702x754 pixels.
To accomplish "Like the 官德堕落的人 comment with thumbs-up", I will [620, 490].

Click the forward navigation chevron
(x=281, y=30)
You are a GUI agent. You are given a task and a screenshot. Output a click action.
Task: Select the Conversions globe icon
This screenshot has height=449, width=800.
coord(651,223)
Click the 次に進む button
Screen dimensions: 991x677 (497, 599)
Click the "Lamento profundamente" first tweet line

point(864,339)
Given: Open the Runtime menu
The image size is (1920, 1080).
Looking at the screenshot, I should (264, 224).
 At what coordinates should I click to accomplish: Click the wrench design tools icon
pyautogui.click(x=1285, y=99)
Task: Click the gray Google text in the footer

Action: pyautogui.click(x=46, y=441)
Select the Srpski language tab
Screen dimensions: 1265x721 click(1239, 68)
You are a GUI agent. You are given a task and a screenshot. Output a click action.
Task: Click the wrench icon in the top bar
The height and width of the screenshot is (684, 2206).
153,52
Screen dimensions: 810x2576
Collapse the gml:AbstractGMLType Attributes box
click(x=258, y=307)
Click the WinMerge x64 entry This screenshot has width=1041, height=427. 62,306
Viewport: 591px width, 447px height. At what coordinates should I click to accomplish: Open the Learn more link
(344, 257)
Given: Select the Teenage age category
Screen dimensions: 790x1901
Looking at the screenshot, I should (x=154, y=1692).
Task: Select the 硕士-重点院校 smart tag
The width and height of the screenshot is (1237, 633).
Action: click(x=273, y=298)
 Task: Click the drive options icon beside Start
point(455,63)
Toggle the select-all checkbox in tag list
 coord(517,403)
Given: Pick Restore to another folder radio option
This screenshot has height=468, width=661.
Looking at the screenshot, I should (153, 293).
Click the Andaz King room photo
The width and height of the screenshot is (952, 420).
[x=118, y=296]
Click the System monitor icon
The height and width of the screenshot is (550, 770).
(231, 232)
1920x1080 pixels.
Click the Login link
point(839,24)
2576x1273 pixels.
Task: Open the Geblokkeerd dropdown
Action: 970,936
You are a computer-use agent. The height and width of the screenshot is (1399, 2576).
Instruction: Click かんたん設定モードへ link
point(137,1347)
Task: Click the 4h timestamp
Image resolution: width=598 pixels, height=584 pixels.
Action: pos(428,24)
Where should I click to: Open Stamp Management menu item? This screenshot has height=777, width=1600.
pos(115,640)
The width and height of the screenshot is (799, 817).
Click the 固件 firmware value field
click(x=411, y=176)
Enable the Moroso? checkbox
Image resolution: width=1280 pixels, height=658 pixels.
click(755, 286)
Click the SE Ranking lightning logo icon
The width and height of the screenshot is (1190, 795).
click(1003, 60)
——
* [Problem statement]
Rewrite every line of the records above as a Markdown table with the columns No. and Text, numbering each row and leaving out blank lines.

* [Solution for this problem]
| No. | Text |
|---|---|
| 1 | 702x754 pixels. |
| 2 | To accomplish "Like the 官德堕落的人 comment with thumbs-up", I will [620, 490]. |
| 3 | Click the forward navigation chevron |
| 4 | (x=281, y=30) |
| 5 | You are a GUI agent. You are given a task and a screenshot. Output a click action. |
| 6 | Task: Select the Conversions globe icon |
| 7 | This screenshot has height=449, width=800. |
| 8 | coord(651,223) |
| 9 | Click the 次に進む button |
| 10 | Screen dimensions: 991x677 (497, 599) |
| 11 | Click the "Lamento profundamente" first tweet line |
| 12 | point(864,339) |
| 13 | Given: Open the Runtime menu |
| 14 | The image size is (1920, 1080). |
| 15 | Looking at the screenshot, I should (264, 224). |
| 16 |  At what coordinates should I click to accomplish: Click the wrench design tools icon |
| 17 | pyautogui.click(x=1285, y=99) |
| 18 | Task: Click the gray Google text in the footer |
| 19 | Action: pyautogui.click(x=46, y=441) |
| 20 | Select the Srpski language tab |
| 21 | Screen dimensions: 1265x721 click(1239, 68) |
| 22 | You are a GUI agent. You are given a task and a screenshot. Output a click action. |
| 23 | Task: Click the wrench icon in the top bar |
| 24 | The height and width of the screenshot is (684, 2206). |
| 25 | 153,52 |
| 26 | Screen dimensions: 810x2576 |
| 27 | Collapse the gml:AbstractGMLType Attributes box |
| 28 | click(x=258, y=307) |
| 29 | Click the WinMerge x64 entry This screenshot has width=1041, height=427. 62,306 |
| 30 | Viewport: 591px width, 447px height. At what coordinates should I click to accomplish: Open the Learn more link |
| 31 | (344, 257) |
| 32 | Given: Select the Teenage age category |
| 33 | Screen dimensions: 790x1901 |
| 34 | Looking at the screenshot, I should (x=154, y=1692). |
| 35 | Task: Select the 硕士-重点院校 smart tag |
| 36 | The width and height of the screenshot is (1237, 633). |
| 37 | Action: click(x=273, y=298) |
| 38 |  Task: Click the drive options icon beside Start |
| 39 | point(455,63) |
| 40 | Toggle the select-all checkbox in tag list |
| 41 |  coord(517,403) |
| 42 | Given: Pick Restore to another folder radio option |
| 43 | This screenshot has height=468, width=661. |
| 44 | Looking at the screenshot, I should (153, 293). |
| 45 | Click the Andaz King room photo |
| 46 | The width and height of the screenshot is (952, 420). |
| 47 | [x=118, y=296] |
| 48 | Click the System monitor icon |
| 49 | The height and width of the screenshot is (550, 770). |
| 50 | (231, 232) |
| 51 | 1920x1080 pixels. |
| 52 | Click the Login link |
| 53 | point(839,24) |
| 54 | 2576x1273 pixels. |
| 55 | Task: Open the Geblokkeerd dropdown |
| 56 | Action: 970,936 |
| 57 | You are a computer-use agent. The height and width of the screenshot is (1399, 2576). |
| 58 | Instruction: Click かんたん設定モードへ link |
| 59 | point(137,1347) |
| 60 | Task: Click the 4h timestamp |
| 61 | Image resolution: width=598 pixels, height=584 pixels. |
| 62 | Action: pos(428,24) |
| 63 | Where should I click to: Open Stamp Management menu item? This screenshot has height=777, width=1600. |
| 64 | pos(115,640) |
| 65 | The width and height of the screenshot is (799, 817). |
| 66 | Click the 固件 firmware value field |
| 67 | click(x=411, y=176) |
| 68 | Enable the Moroso? checkbox |
| 69 | Image resolution: width=1280 pixels, height=658 pixels. |
| 70 | click(755, 286) |
| 71 | Click the SE Ranking lightning logo icon |
| 72 | The width and height of the screenshot is (1190, 795). |
| 73 | click(1003, 60) |